Multiplicity Estimates: a Morse-theoretic approach

TL;DR

This paper refines existing methods for estimating the multiplicity of polynomial zeros along trajectories of polynomial vector fields, providing geometric and topological insights and extending classical estimates using Newton polytopes.

Contribution

It improves Gabrielov's multiplicity estimate, offers a geometric topological description, and generalizes classical bounds with Newton polytope techniques.

Findings

Refined Gabrielov's estimate for polynomial zero multiplicity.

Provided a geometric description using polar varieties.

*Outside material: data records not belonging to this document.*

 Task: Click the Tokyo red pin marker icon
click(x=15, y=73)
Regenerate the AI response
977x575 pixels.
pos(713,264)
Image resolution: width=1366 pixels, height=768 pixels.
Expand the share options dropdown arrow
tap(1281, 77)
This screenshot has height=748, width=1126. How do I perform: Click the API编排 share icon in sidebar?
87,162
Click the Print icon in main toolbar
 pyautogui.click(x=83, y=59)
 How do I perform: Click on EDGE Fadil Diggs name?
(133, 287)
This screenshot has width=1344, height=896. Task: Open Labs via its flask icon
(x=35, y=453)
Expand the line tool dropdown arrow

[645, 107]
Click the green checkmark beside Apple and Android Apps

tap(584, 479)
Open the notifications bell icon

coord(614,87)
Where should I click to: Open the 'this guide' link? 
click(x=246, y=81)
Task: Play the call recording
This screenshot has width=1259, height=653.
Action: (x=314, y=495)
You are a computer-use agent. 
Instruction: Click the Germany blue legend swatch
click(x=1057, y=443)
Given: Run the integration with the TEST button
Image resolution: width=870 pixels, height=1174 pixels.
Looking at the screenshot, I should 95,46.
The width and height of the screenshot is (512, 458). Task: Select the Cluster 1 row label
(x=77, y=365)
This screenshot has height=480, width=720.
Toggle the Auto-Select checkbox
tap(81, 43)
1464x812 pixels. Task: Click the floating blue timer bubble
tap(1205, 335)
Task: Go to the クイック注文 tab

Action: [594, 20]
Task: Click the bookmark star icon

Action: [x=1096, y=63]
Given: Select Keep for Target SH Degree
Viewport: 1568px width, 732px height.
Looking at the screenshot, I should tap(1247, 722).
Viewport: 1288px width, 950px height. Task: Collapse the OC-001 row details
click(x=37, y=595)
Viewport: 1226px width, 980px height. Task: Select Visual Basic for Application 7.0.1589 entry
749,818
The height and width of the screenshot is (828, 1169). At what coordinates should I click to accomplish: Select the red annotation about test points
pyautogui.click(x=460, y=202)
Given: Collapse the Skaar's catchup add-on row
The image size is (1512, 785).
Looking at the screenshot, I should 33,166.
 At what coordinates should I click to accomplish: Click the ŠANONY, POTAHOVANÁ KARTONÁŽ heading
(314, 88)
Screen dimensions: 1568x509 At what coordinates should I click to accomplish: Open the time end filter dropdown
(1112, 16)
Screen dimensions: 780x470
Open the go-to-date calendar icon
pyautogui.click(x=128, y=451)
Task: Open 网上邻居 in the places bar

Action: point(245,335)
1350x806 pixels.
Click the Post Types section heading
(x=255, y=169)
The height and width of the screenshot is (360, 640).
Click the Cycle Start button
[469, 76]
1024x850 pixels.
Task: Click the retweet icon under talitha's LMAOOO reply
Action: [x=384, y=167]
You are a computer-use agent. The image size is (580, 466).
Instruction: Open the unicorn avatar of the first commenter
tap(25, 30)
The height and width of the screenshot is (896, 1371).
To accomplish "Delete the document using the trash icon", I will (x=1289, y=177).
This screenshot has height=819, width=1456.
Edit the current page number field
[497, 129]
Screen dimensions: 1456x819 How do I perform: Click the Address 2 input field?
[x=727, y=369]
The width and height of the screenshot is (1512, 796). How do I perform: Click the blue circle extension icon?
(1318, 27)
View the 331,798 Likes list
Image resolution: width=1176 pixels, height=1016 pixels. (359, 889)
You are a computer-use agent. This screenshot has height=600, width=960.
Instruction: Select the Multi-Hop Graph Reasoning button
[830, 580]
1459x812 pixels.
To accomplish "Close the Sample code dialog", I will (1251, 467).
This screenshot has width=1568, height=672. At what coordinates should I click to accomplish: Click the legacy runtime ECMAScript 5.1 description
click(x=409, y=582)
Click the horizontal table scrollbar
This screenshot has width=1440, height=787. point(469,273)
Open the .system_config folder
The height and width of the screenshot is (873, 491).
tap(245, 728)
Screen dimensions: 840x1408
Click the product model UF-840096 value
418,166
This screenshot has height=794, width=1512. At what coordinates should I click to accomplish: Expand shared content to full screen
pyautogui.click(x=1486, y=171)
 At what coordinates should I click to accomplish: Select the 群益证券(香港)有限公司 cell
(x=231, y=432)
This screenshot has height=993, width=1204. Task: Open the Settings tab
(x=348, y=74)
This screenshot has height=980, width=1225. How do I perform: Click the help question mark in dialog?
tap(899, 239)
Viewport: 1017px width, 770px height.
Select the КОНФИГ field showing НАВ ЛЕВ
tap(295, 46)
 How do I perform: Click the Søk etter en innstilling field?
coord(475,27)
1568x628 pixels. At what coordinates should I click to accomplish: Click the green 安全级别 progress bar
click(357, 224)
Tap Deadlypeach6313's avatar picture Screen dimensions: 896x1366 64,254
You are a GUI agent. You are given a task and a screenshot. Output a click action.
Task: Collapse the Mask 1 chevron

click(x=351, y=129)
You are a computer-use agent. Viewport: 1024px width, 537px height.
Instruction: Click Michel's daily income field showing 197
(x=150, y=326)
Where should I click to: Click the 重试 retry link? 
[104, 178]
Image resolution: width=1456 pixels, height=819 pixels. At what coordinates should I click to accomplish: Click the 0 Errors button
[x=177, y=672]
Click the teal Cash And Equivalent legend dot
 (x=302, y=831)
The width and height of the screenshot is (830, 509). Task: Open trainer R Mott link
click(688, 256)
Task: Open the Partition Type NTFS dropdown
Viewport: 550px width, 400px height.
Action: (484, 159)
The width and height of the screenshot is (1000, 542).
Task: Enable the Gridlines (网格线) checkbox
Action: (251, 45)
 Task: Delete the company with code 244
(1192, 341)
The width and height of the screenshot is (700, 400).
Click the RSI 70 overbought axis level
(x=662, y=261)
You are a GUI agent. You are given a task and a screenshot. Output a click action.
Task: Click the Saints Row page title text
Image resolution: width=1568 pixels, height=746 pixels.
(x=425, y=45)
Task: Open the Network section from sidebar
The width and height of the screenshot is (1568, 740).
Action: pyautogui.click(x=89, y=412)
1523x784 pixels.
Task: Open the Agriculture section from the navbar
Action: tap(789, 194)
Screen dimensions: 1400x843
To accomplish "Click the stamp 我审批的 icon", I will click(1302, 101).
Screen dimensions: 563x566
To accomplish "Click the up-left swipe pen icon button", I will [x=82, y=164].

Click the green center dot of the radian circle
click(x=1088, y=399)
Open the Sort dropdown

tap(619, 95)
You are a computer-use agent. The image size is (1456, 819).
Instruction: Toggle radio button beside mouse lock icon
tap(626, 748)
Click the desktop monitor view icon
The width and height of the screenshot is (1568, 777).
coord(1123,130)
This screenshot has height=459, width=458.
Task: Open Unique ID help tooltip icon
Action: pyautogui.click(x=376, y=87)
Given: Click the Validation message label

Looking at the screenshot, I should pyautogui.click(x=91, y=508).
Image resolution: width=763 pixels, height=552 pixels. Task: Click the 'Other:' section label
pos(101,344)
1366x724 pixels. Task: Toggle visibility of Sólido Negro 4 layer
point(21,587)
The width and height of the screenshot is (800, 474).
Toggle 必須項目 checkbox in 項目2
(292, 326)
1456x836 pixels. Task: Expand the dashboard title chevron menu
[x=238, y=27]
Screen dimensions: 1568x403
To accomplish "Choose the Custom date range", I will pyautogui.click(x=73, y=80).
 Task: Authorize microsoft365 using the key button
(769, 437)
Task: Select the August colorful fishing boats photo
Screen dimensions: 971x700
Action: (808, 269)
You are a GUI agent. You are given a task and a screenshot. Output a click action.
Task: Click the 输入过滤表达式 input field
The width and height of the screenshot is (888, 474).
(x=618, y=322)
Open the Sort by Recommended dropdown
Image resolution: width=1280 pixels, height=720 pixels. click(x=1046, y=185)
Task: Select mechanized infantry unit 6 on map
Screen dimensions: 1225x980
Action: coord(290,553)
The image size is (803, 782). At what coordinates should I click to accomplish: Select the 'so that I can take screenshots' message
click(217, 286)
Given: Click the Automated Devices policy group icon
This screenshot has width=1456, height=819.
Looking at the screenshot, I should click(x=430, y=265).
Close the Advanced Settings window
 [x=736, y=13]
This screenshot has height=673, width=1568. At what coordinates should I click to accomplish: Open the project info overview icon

Extended estimates using Newton polytopes.

Abstract

The problem of estimating the multiplicity of the zero of a polynomial when restricted to the trajectory of a non-singular polynomial vector field, at one or several points, has been considered by authors in several different fields. The two best (incomparable) estimates are due to Gabrielov and Nesterenko. In this paper we present a refinement of Gabrielov's method which simultaneously improves these two estimates. Moreover, we give a geometric description of the multiplicity function in terms certain naturally associated polar varieties, giving a topological explanation for an asymptotic phenomenon that was previously obtained by elimination theoretic methods in the works of Brownawell, Masser and Nesterenko. We also give estimates in terms of Newton polytopes, strongly generalizing the classical estimates.